> THE TASK:
Copy out exactly, from the entries that follow, the line holding "Where should I", the line holding "You are a GUI", and all lines between them, but no pictures.

> INFORMATION PROVIDED:
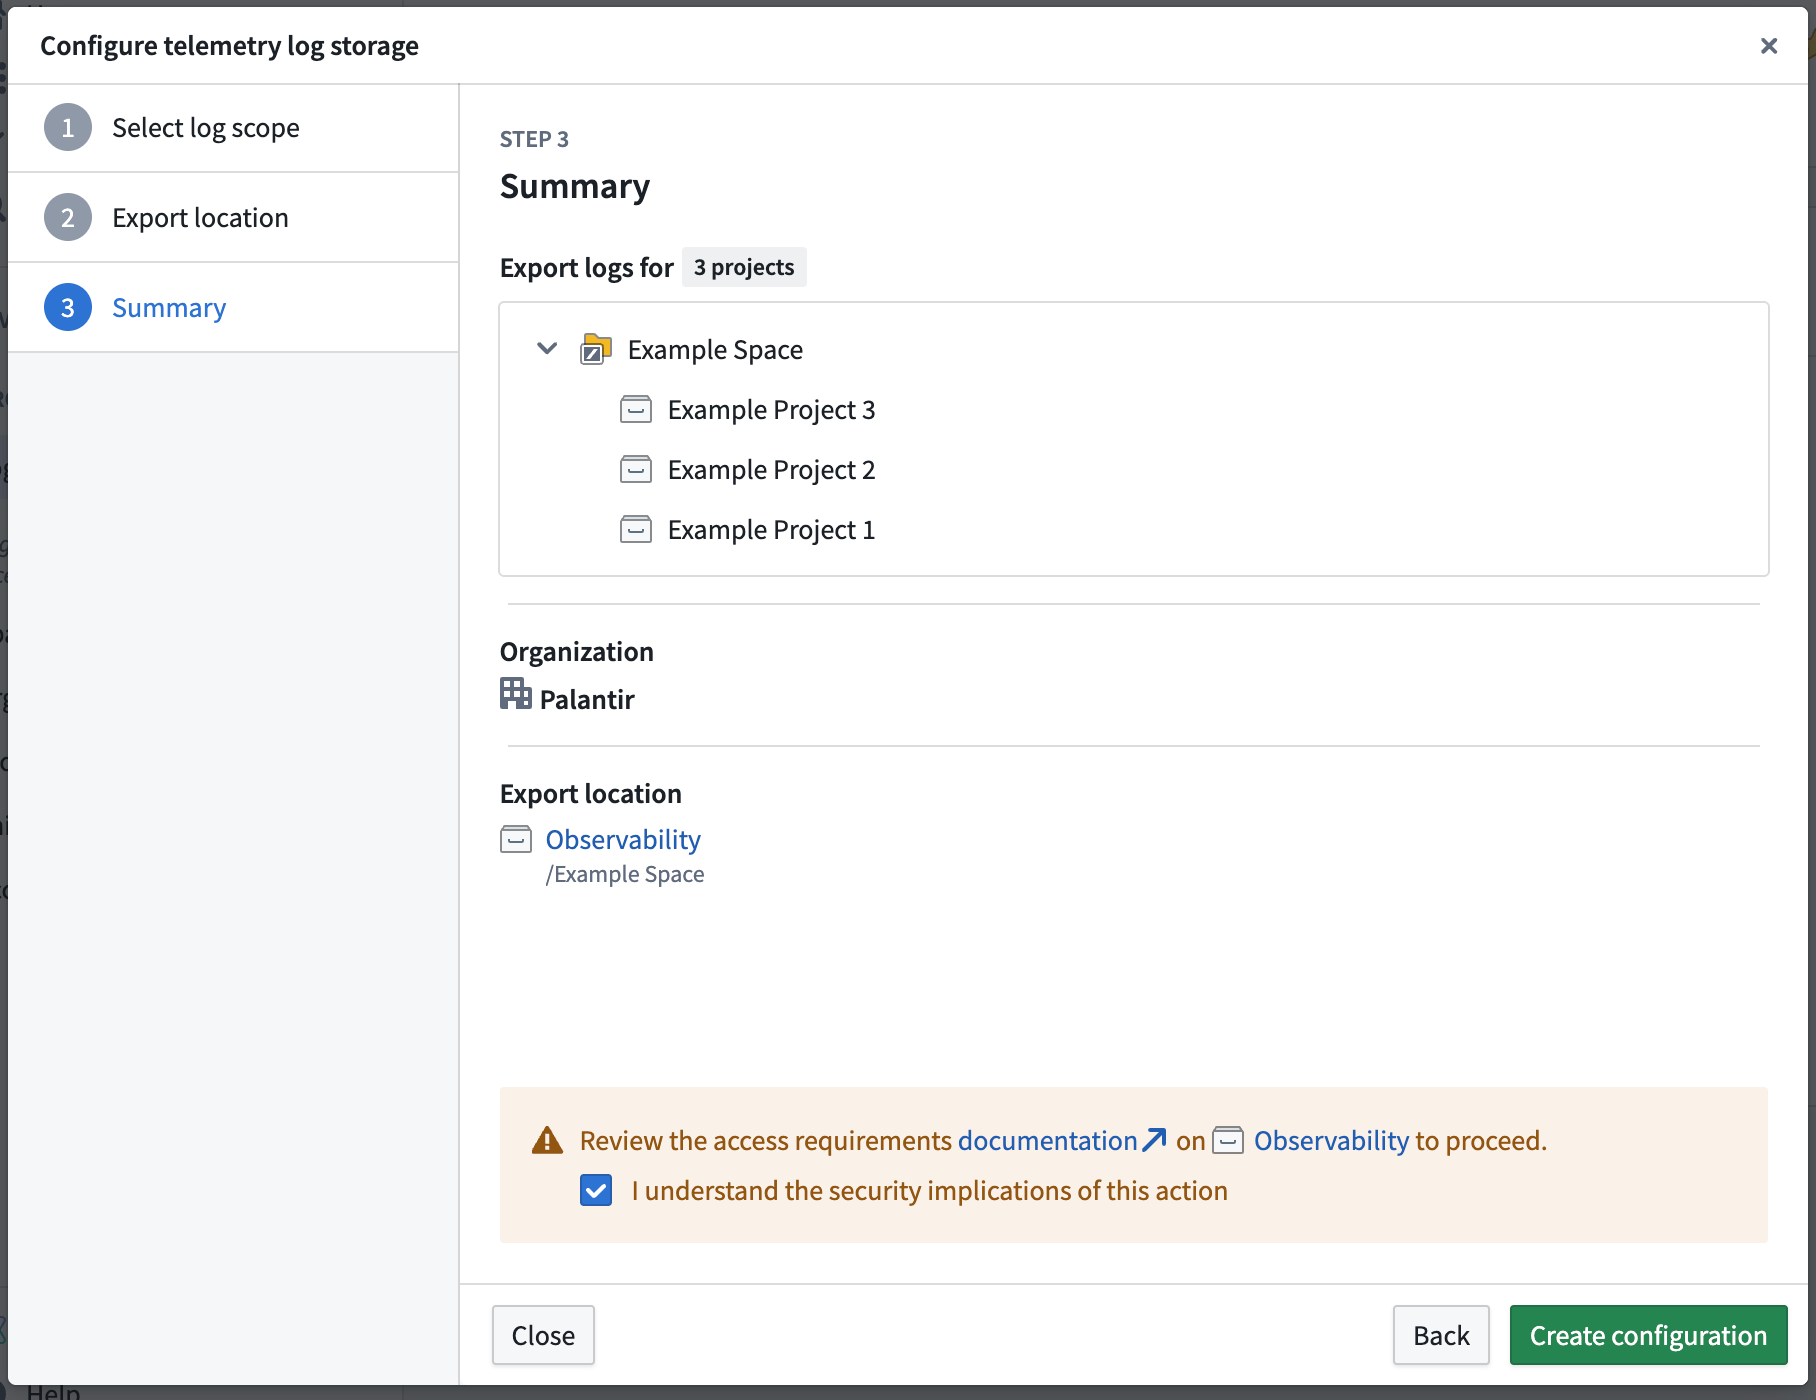The height and width of the screenshot is (1400, 1816).
Task: Click the Example Project 2 project icon
Action: tap(636, 470)
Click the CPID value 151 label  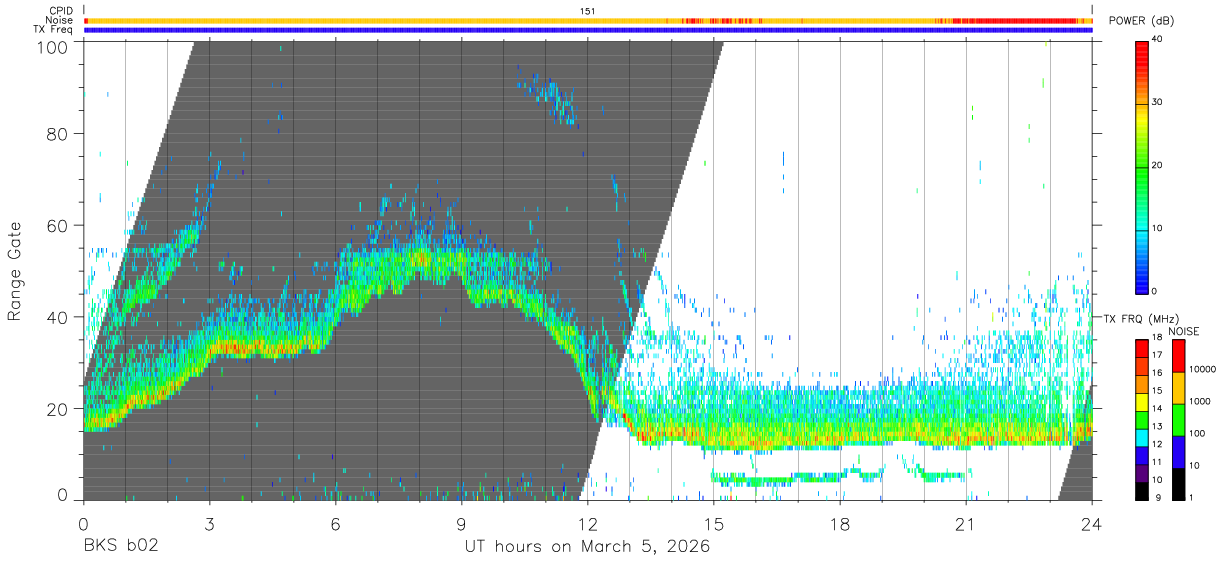[588, 11]
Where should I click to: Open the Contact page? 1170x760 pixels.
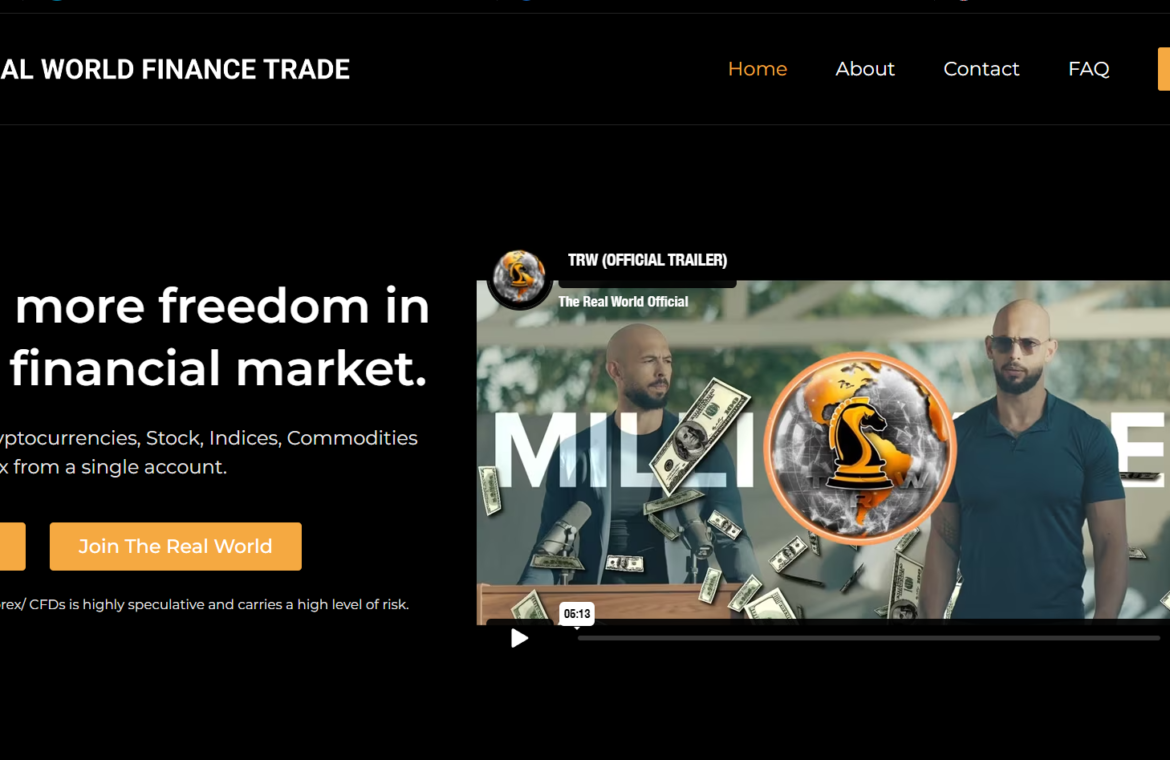click(981, 69)
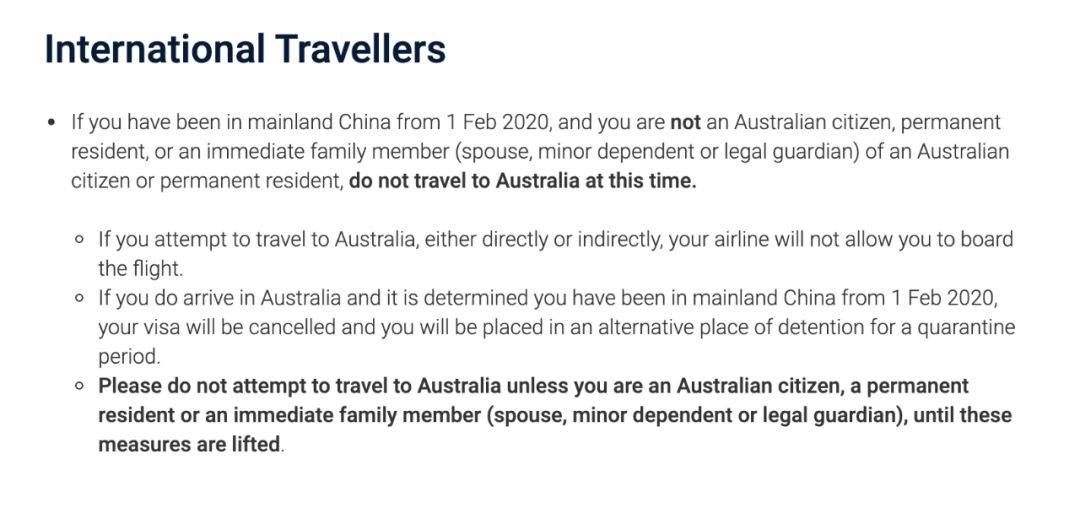
Task: Click bold 'measures are lifted' text
Action: click(x=188, y=444)
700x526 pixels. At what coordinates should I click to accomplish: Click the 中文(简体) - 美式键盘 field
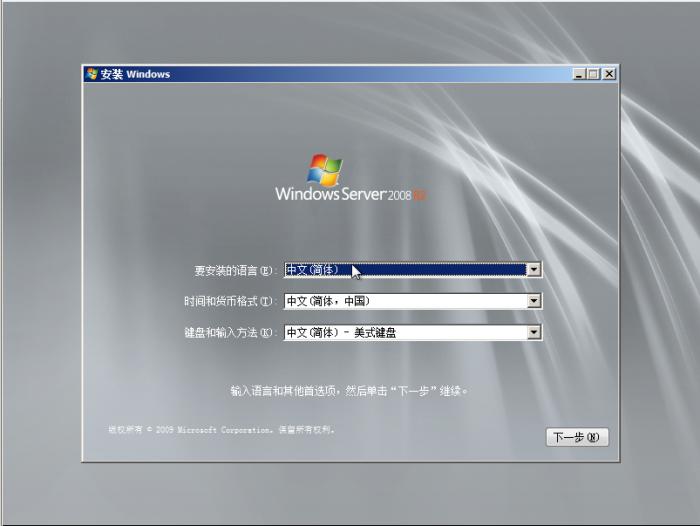405,333
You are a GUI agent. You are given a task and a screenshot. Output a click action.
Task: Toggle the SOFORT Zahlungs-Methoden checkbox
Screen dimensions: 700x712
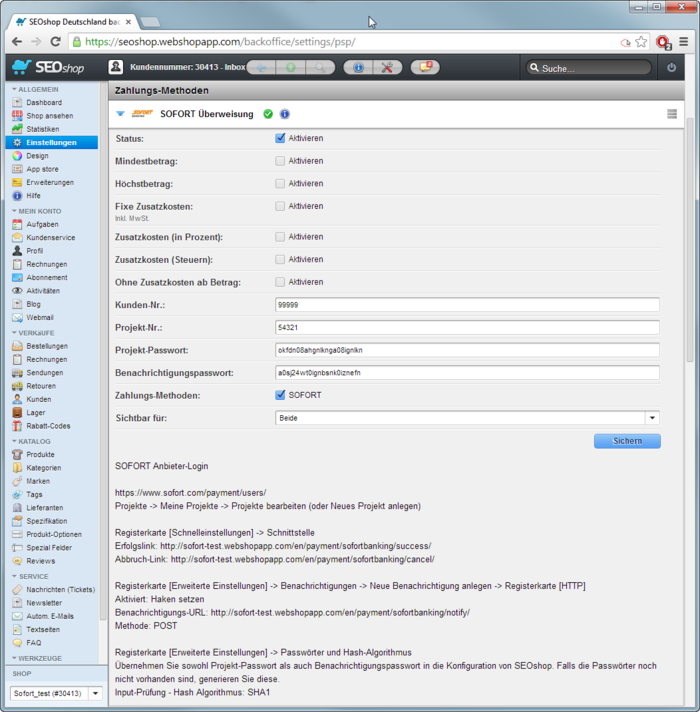280,395
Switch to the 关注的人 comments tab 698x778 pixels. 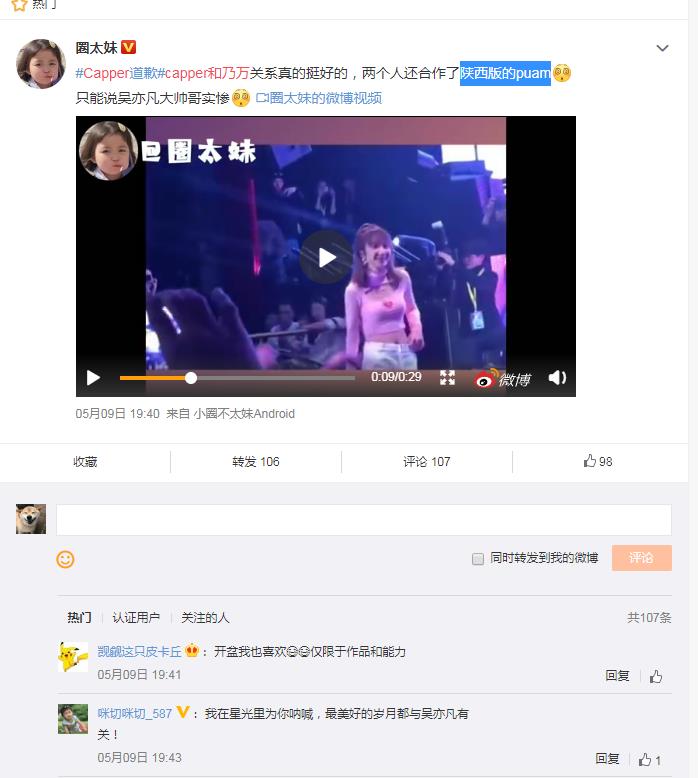click(205, 618)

> RESULT OF THIS TASK:
Where should I click to: Open the Contact page? 1170x760 pixels.
click(981, 69)
Task: Click bold 'measures are lifted' text
Action: click(x=188, y=444)
700x526 pixels. At what coordinates should I click to accomplish: Click the 中文(简体) - 美式键盘 field
405,333
You are a GUI agent. You are given a task and a screenshot. Output a click action.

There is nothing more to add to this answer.